Why lockdown 2.0 will not affect burgeoning demand for property


Paresh Raja Market Financial Solutions

To combat the second rise in COVID-19 cases, the UK is once again under lockdown. This is now the second time stringent social distancing measures have been introduced, with businesses being encouraged to work from home where possible.

At the moment, “lockdown 2.0” is scheduled to end on Wednesday 2nd December. While there are concerns this date could be pushed back, much will depend on whether the rate of new cases drops.

Importantly, the rules and regulations are by no means as strict as the first lockdown. The reason for this is simple – the government recognises that once COVID-19 is effectively contained, the long-term challenge will be kicking the economy back into gear.

The announcement of financial relief and support packages to encourage consumer spending and investment activity have been extremely well-received. And even with the country in lockdown, the government does not want different sectors to come to a complete standstill.

This is particularly true when it comes to the property market.

Unlike the previous lockdown, people are still able to move homes and estate agencies can remain open so long as social distancing guidelines are adhered to.

On top of this, the Stamp Duty Land Tax (SDLT) holiday will remain in place, providing the financial incentives for first-time buyers through to landlords and sophisticated investors to complete on property transactions.

There is no denying the recent standout performance of the property market. Since the announcement of the SDLT holiday, buyers have been flocking to take advantage of the savings on offer. This is leading to house price growth not witnessed since before the EU referendum.

Halifax’s latest house price index revealed that house prices in October were 7.5% higher than in the same month a year earlier – the strongest growth recorded since June 2016. This spike has been attributed to the rise in demand for property as a consequence of the SDLT holiday.

A market alive with activity

In my opinion, while we might see a slight drop in activity, I do not believe this current lockdown will drastically impact buyer demand for property in England and Northern Ireland.

If anything, lenders could be faced with the opposite problem – an increase in enquiries from buyers which could lead to application delays.

■ **Provided data**
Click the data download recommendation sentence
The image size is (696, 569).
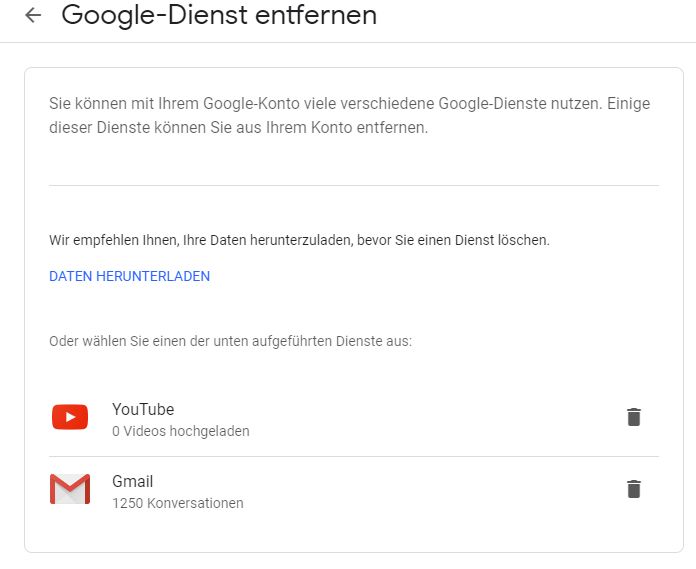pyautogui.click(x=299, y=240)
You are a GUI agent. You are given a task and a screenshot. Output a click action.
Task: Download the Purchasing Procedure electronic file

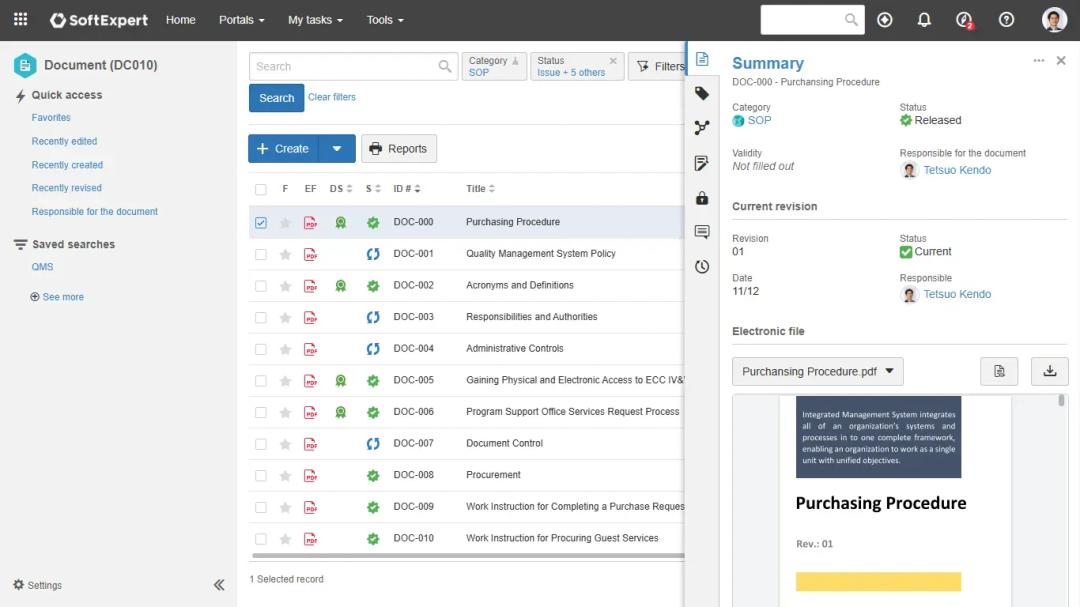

■ **Tasks to perform**
a. According to the lockdown article, how much higher were house prices in October than in the same month a year earlier?
b. Rewrite the lockdown article from "A market alive" up to and including "and Northern Ireland.", putting "purchaser demand" in place of "buyer demand".
c. Write the next part of the article on lockdown 2.0 and property demand, picking up after its last sentence.

■ **List of answers**
a. They were 7.5% higher.

b.
A market alive with activity

In my opinion, while we might see a slight drop in activity, I do not believe this current lockdown will drastically impact purchaser demand for property in England and Northern Ireland.

c.
I recently wrote about the need to extend the SDLT holiday beyond the 31 March 2021 deadline. The reason for this was not only due to the success of the policy but also the fact that many mainstream lenders are simply not equipped to deal with the influx in enquiries.

As a consequence, there is a risk mortgages will not be deployed on time and that sales will have be completed once the deadline passes.

Having effectively overcome the initial obstacles posed from remote working, Market Financial Solutions (MFS) is ready to receive applications and deploy tailored bridging loans at the same high standard.

We have consulted our credit lines and launched a £60 million COVID-19 recovery fund for this very purpose, meaning that our loans can be issued within days.

Established specialist finance lenders have effectively adapted to the so-called “new normal”, embracing digital technologies and putting in place new processes which enhance their products and services.

Having overcome the challenges presented by the first lockdown, lenders like MFS are now expertly placed to deliver loans quickly no matter how complex a case might be.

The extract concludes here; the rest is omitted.